Pain interference (BPI), and CIPN motor and autonomic symptoms (EORTC QLQ-CIPN20) improved from baseline to sixweeks in the reflexology group (p ≤ 0.017); but no difference was found between groups at any time point. In the reflexology group, sensory CIPN (EORTC QLQ-CIPN20) improved from baseline to six weeks (p < 0.001) and was significantly less severe at the six-week time point than the standard care group (p = 0.024).
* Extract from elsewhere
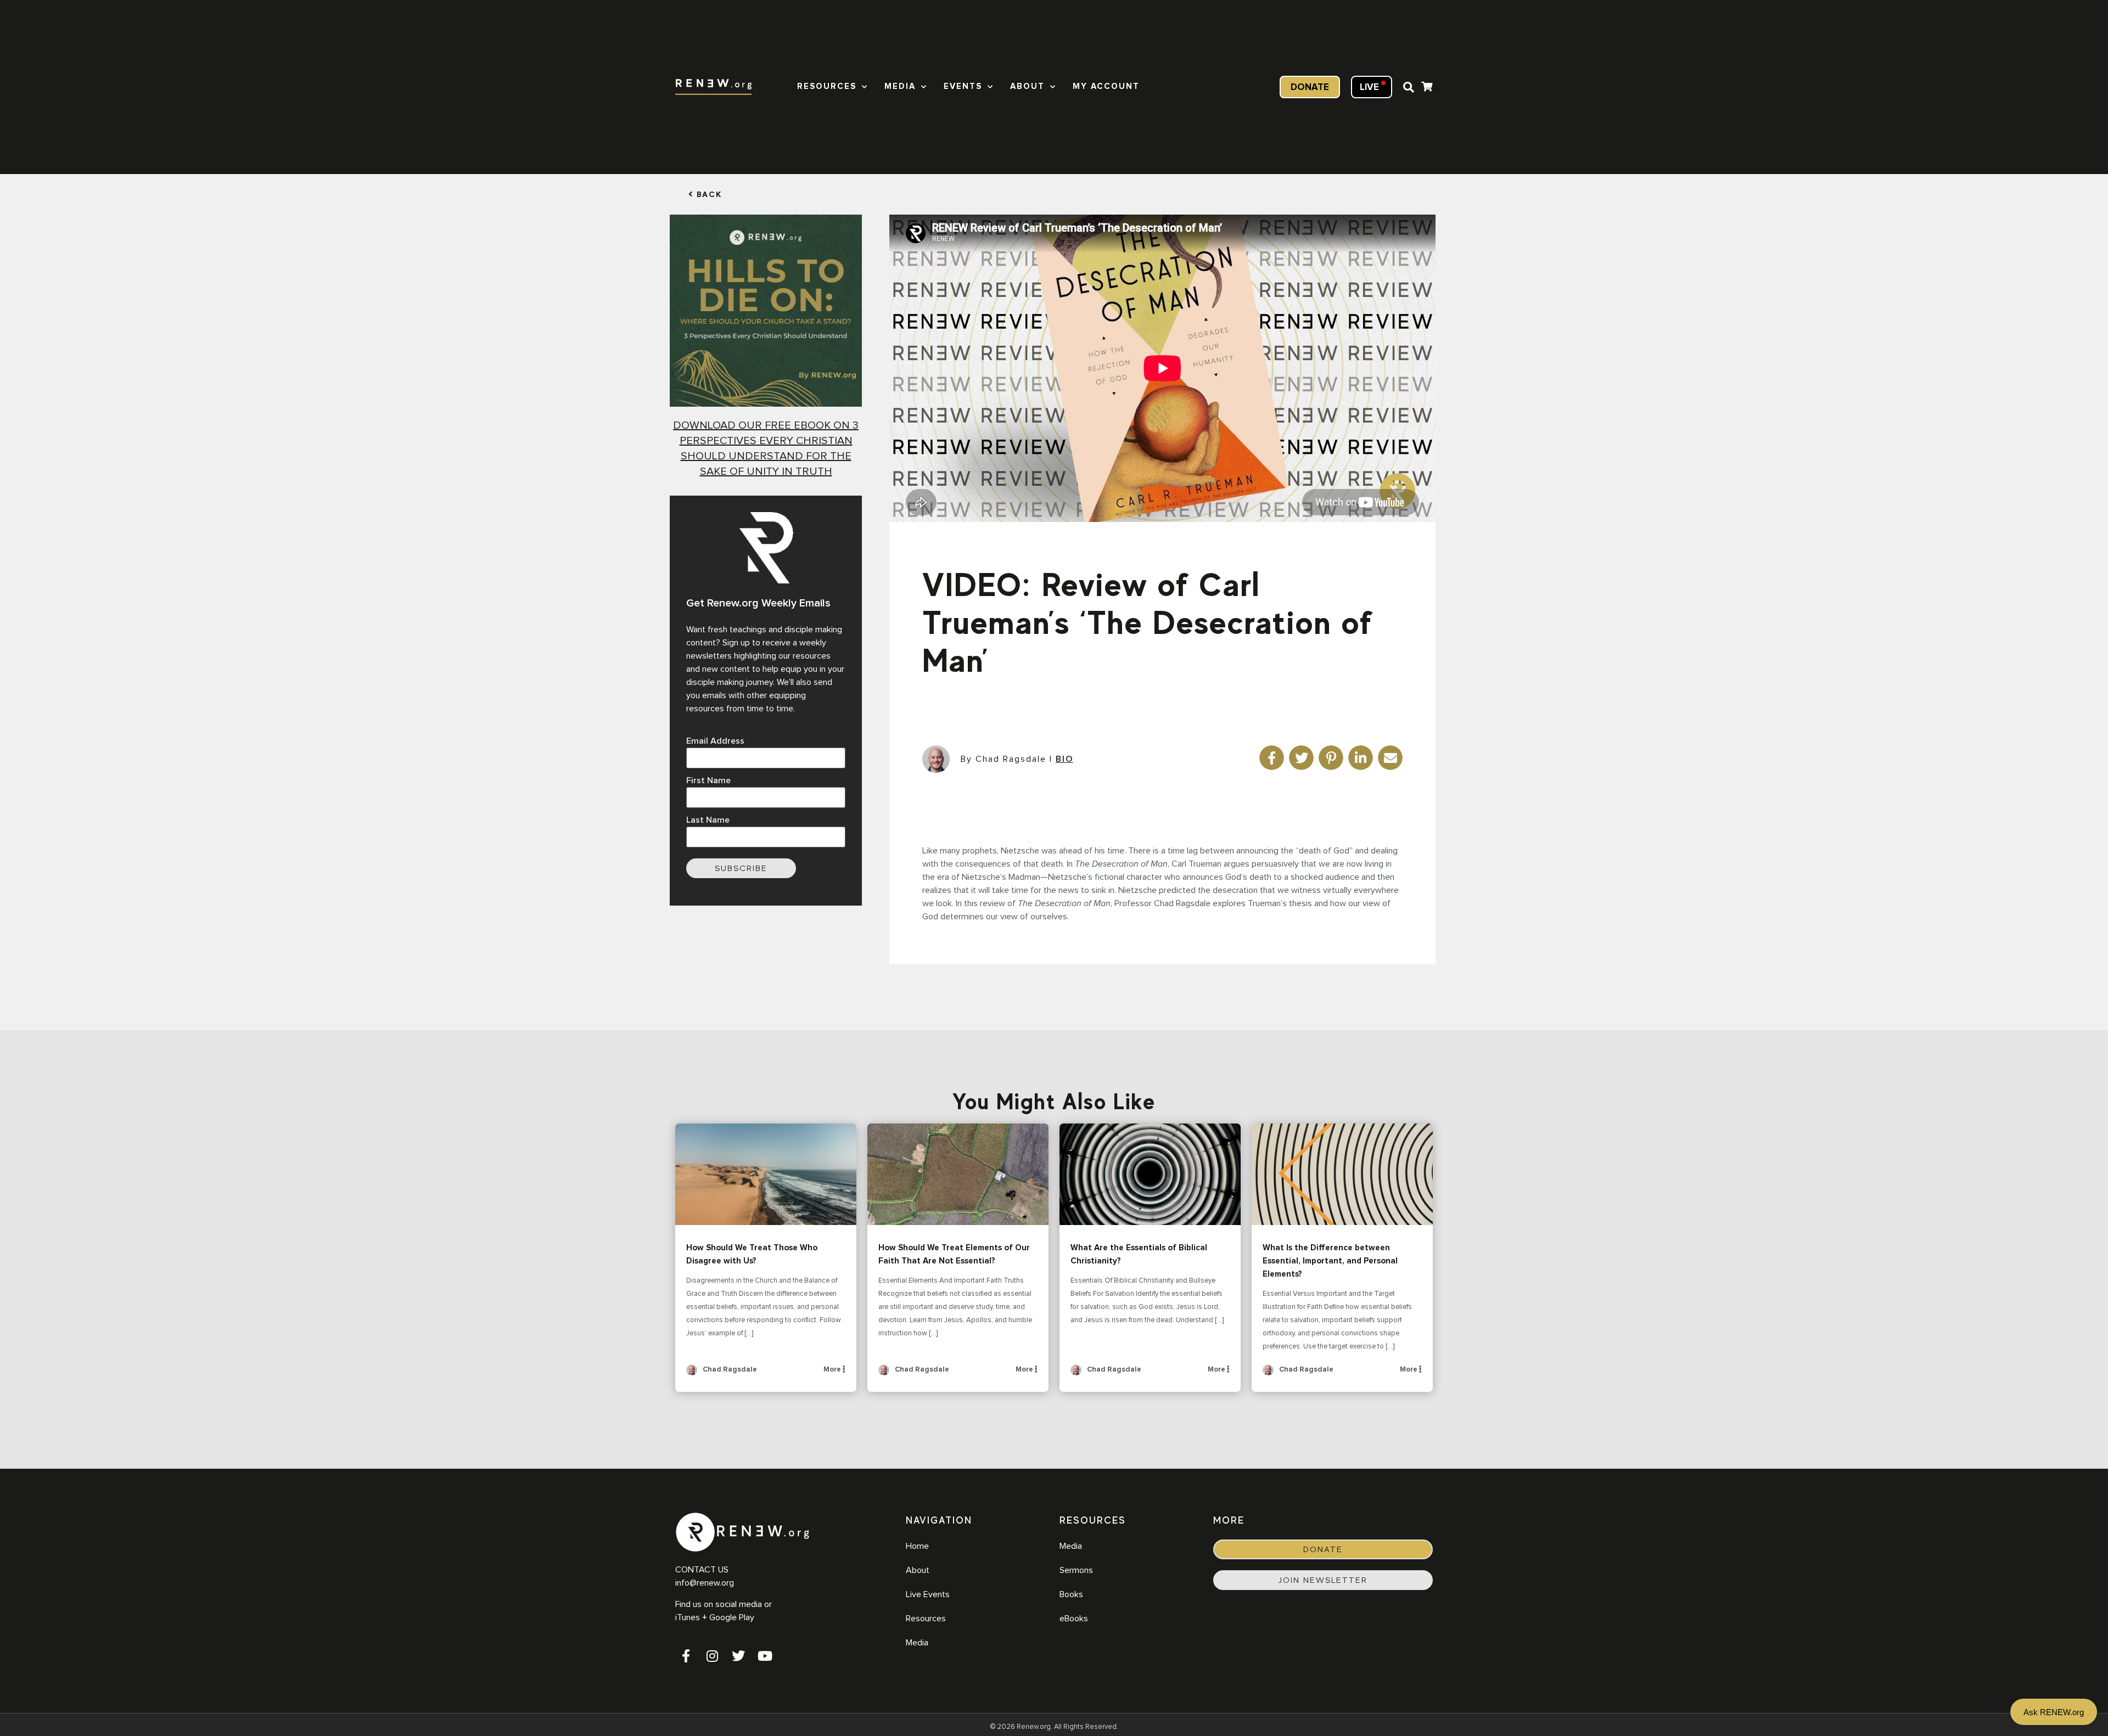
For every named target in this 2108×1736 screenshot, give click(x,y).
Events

The control group’s pain/CIPN severity scores also decreased (non-significantly) over time.

Although reflexology may provide some benefit and relief for cancer survivors with peripheral neuropathy, this study does not support its efficacy in treating CIPN.

• Small sample (< 100)
• Risk of bias (no blinding)
• Risk of bias (no appropriate attentional control condition)  
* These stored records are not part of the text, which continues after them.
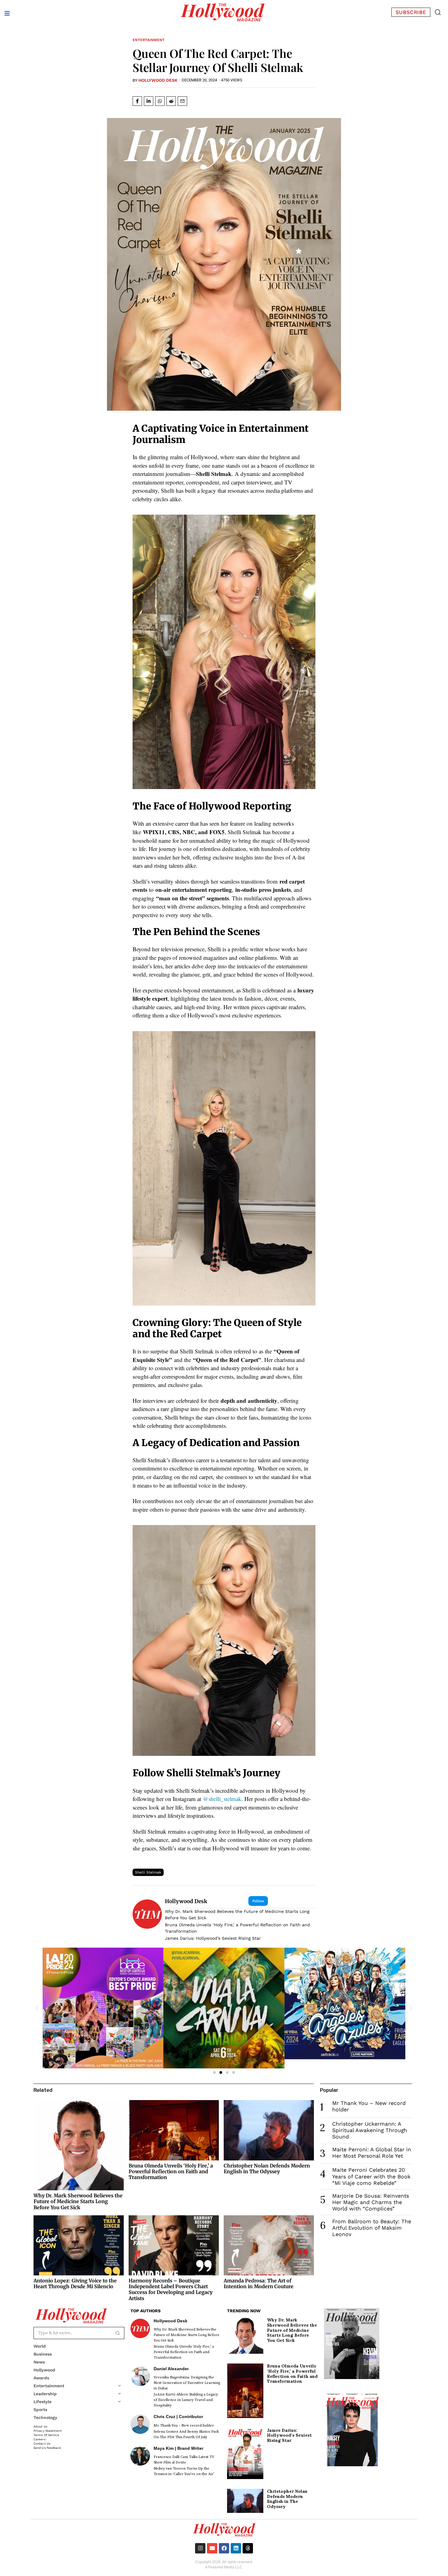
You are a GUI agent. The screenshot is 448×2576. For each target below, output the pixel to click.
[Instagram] (200, 2548)
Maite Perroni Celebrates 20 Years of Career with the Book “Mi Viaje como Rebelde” (371, 2176)
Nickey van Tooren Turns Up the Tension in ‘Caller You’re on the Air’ (184, 2471)
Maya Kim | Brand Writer (178, 2448)
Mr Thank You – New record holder (184, 2425)
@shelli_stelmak (222, 1798)
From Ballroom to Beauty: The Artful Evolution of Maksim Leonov (371, 2227)
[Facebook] (224, 2548)
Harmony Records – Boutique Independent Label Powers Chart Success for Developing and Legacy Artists (170, 2289)
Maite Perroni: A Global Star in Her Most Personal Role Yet (371, 2152)
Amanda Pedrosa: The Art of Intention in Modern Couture (258, 2283)
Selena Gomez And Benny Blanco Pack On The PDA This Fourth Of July (186, 2434)
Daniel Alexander (171, 2368)
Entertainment (149, 40)
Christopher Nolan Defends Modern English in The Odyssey (267, 2168)
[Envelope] (212, 2548)
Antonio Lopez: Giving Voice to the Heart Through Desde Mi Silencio (75, 2283)
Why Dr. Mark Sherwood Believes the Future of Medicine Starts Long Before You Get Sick (237, 1914)
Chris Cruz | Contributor (178, 2416)
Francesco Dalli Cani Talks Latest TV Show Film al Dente (184, 2460)
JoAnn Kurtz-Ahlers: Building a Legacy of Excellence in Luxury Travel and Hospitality (186, 2400)
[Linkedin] (236, 2548)
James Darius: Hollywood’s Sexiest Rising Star (213, 1938)
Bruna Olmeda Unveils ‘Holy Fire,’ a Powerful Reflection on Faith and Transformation (237, 1928)
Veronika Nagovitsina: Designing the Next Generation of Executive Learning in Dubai (187, 2383)
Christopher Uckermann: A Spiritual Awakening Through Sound (369, 2130)
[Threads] (248, 2548)
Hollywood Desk (158, 80)
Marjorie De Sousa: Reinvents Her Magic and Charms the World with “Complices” (370, 2202)
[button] (437, 12)
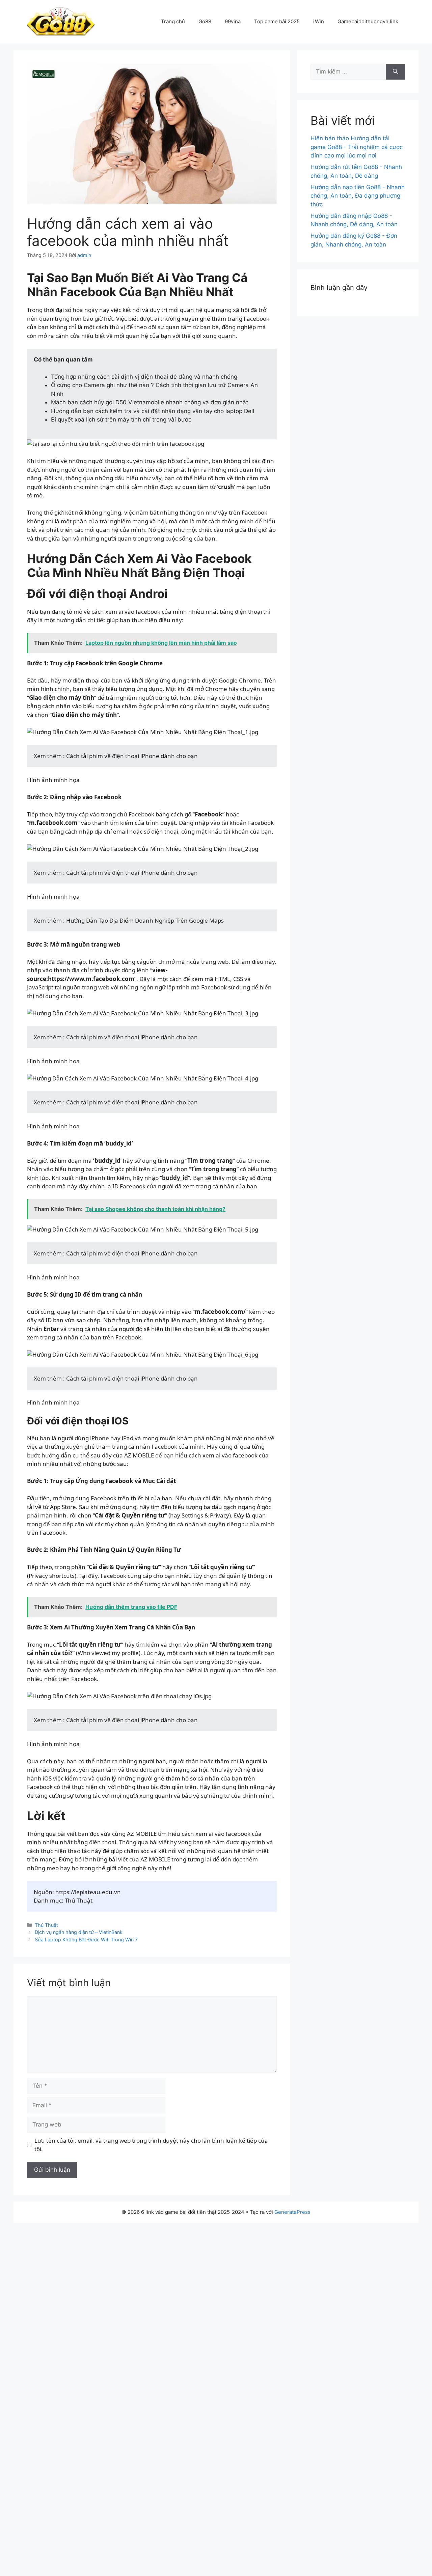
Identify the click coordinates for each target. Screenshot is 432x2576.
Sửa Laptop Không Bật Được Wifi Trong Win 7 (86, 1939)
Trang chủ (173, 21)
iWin (318, 21)
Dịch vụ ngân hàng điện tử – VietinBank (79, 1932)
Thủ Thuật (46, 1925)
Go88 (204, 21)
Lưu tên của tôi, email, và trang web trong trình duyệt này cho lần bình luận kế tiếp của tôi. (151, 2145)
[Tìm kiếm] (395, 72)
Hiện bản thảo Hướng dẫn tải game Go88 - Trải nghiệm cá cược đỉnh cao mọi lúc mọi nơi (356, 147)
• Risk of bias (sample characteristics)
• Unintended interventions or applicable interventions not described that would influence results
• Selective outcomes reporting
• Measurement/methods not well described
• Measurement validity/reliability questionable 
• Findings not generalizable
• Questionable protocol fidelity
• Subject withdrawals ≥ 10%  
• Other limitations/explanation: Patient’s current cancer treatment status was unclear; participants could have had peripheral neuropathy from other causes; not all participants received neurotoxic chemotherapy; other CIPN-influencing factors were not controlled for (e.g., diabetes status, concomitant CIPN treatments); sample and eligibility criteria was poorly described; unclear measurement methods–unclear whether patients were interviewed or individually responded to the questionnaires; if interviewed, unclear if the interviewer was blinded; no results reported for the NCI CTCAE v4.0 measure, neurologic exam, or BPI pain severity items; measurement or control for potential contamination, compensatory intervention (by the patients’ doctors), or issues with fidelity; unclear how family members were trained and checked-off to perform the intervention; unclear how many reflexology sessions were conducted by the reflexologists versus the family members, and whether this number was standardized across participants; unclear how they measured patient/family member’s adherence to the protocol; simple (assumed to be convenience) sampling used; Mann Whitney u and Wilcoxon ranked tests were used instead of a repeated measures ANOVA or other more powerful statistical test.

This study suggests reflexology could help to reduce CIPN severity; however, it had several critical limitations. Further research is needed to rigorously evaluate the effects of reflexology on specific types and symptoms of CIPN (e.g., taxane-induced chronic painful CIPN versus oxaliplatin-induced non-painful CIPN)—controlling for key CIPN-influencing factors such as participants’ phase of chemotherapy treatment; baseline CIPN duration, stability, and severity; functional status; concomitant CIPN treatments (e.g., duloxetine); and peripheral neuropathy-related comorbidities—in diverse populations. Subsequently, research is needed to evaluate the specific doses of and mechanisms by which reflexology reduces and/or prevents CIPN.